REQUIREMENT :: Quote the whole forwarded mailing-list message about RAM and RAM-testing word for word.

PROVIDED TEXT ::
MESSAGE
DATE | 2017-01-19 |
FROM | Rick Moen
|
SUBJECT | Subject: [Hangout-NYLXS] RAM and RAM-testing
|
Forwarding at Ruben's suggestion. Note bits about RAM-testing, about which I'll also forward some separate comments.
----- Forwarded message from Rick Moen -----
Date: Wed, 18 Jan 2017 22:24:20 -0800 From: Rick Moen To: conspire-at-linuxmafia.com Subject: [conspire] Old hardware, ridiculously old hardware: free RAM for you Organization: If you lived here, you'd be $HOME already.
Dana was kind enough to come back over last night to help me work on a Supermicro 2U server he'd given me. Some months ago, Daniel had tried to install onto it, and reported a problem; something about no video display or something. (I failed to take exact notes, intending to just circle back and check it out myself. January rolled around; It was time to investigate.)
This is a really nice machine, that was new circa 2010. It's very quiet for a 2U server, well built, and Dana says it draws only about 40W at idle, which is not bad at all. And with ample RAM and disk, you can do... a great deal.

MATERIAL SUPPLIED ::
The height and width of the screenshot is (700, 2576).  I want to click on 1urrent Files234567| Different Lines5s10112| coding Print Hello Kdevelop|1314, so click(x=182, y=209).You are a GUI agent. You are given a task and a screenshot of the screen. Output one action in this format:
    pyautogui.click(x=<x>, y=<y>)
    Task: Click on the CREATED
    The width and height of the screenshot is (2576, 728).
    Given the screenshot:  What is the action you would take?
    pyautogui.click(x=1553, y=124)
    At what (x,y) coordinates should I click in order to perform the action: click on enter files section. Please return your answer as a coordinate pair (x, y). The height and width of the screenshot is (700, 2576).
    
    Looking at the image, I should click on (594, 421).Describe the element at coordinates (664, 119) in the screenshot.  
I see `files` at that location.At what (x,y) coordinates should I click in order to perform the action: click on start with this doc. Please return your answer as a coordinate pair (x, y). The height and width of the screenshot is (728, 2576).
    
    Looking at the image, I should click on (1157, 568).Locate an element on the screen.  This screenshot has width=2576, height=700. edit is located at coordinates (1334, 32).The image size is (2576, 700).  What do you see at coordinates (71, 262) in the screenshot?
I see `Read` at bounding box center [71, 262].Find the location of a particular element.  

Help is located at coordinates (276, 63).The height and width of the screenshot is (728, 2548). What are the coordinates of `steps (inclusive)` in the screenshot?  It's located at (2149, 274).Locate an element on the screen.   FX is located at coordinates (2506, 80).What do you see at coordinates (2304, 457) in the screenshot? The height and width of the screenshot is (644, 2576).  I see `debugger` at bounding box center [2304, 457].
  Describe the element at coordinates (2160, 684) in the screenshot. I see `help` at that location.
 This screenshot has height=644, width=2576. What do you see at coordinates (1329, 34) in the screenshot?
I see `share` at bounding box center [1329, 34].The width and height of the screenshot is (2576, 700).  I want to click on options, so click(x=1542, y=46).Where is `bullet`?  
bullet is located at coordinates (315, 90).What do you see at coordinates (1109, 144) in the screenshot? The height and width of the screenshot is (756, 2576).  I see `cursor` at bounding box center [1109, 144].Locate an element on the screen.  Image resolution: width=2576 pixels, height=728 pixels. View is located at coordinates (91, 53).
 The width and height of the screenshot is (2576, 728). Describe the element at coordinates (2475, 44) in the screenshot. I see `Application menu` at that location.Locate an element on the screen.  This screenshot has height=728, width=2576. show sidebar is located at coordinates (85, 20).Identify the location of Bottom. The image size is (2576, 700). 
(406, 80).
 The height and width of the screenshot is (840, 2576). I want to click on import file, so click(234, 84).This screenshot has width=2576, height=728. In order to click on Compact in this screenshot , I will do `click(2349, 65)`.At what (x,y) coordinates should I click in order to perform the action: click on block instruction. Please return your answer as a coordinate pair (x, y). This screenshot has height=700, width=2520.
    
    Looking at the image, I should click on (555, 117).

RESULT ::
MESSAGE
DATE | 2017-01-19 |
FROM | Rick Moen
|
SUBJECT | Subject: [Hangout-NYLXS] RAM and RAM-testing
|
Forwarding at Ruben's suggestion. Note bits about RAM-testing, about which I'll also forward some separate comments.
----- Forwarded message from Rick Moen -----
Date: Wed, 18 Jan 2017 22:24:20 -0800 From: Rick Moen To: conspire-at-linuxmafia.com Subject: [conspire] Old hardware, ridiculously old hardware: free RAM for you Organization: If you lived here, you'd be $HOME already.
Dana was kind enough to come back over last night to help me work on a Supermicro 2U server he'd given me. Some months ago, Daniel had tried to install onto it, and reported a problem; something about no video display or something. (I failed to take exact notes, intending to just circle back and check it out myself. January rolled around; It was time to investigate.)
This is a really nice machine, that was new circa 2010. It's very quiet for a 2U server, well built, and Dana says it draws only about 40W at idle, which is not bad at all. And with ample RAM and disk, you can do... a great deal.